Do you have a commercial property as an investment? If so, what has your tenant done to the property over the years or what have you done for tenants as part of landlord works?
Changes to your property often produce a need to change your taxation records and usually warrant more investigation of deductions. A simple example of the difference this makes is where a tenant decides to change floor coverings – does anyone think about the write-off of the old one owned by the landlord? The same applies to all elements including ceilings, partitioning, etc. Good management will always look at this aspect to ensure these extra deductions are captured and new capital works claims are properly analysed and claimed. Particularly important, is any change associated with a make good requirement at the end of a lease or any landlord contribution to tenant fit-out at the start of a lease.

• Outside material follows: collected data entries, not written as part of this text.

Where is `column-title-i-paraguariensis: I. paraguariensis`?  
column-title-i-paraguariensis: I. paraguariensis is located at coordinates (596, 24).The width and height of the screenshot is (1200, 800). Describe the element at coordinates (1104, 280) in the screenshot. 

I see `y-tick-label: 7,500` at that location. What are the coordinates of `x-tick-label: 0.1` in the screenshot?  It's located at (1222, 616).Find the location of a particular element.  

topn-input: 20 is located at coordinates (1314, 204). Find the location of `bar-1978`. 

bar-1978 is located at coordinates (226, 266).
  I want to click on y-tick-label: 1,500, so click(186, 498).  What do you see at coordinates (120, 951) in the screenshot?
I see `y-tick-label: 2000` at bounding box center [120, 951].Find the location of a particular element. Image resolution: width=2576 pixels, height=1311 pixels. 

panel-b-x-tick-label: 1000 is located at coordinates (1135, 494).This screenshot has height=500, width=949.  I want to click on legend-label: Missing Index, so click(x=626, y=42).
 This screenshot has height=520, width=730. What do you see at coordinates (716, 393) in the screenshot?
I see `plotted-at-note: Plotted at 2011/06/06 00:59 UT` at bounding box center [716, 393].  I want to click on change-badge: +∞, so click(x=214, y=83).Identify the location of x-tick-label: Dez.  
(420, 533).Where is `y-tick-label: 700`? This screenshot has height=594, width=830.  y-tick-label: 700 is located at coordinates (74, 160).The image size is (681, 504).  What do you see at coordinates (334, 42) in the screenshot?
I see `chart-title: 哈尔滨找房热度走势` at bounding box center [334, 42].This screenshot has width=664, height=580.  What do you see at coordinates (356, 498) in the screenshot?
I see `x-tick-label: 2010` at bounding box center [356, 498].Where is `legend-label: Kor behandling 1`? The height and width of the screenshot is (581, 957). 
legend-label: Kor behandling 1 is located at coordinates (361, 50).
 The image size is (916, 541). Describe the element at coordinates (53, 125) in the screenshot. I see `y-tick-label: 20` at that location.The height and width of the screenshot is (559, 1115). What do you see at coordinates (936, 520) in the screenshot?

Leaving the assessment of these sorts of activities to the Accountants at tax time will normally see it ignored or poorly dealt with due to time constraints, so make it part of your thoughts and actions whenever capital costs are incurred. Another area to monitor is tenant movements which can give additional entitlements to capital allowances claims by the landlord. This comes about because under Division 43 of the “Tax Act”, you don’t need to have paid for the asset to get a deduction. This is a very under-utilised fact, but can give rise to beneficial deductions and tax reductions. Tenancy fit-outs are often “partly financed” by landlords, which means there is also a benefit which comes from deductions while that fit-out remains in place, so recording and analysis is beneficial.
The more you look at the legislation and options, the more the benefits can enhance your investment, so take the time to check the options with an approved depreciation expert. Once you realise the benefits to cash flow and active management of the property, you will improve the short and long term returns.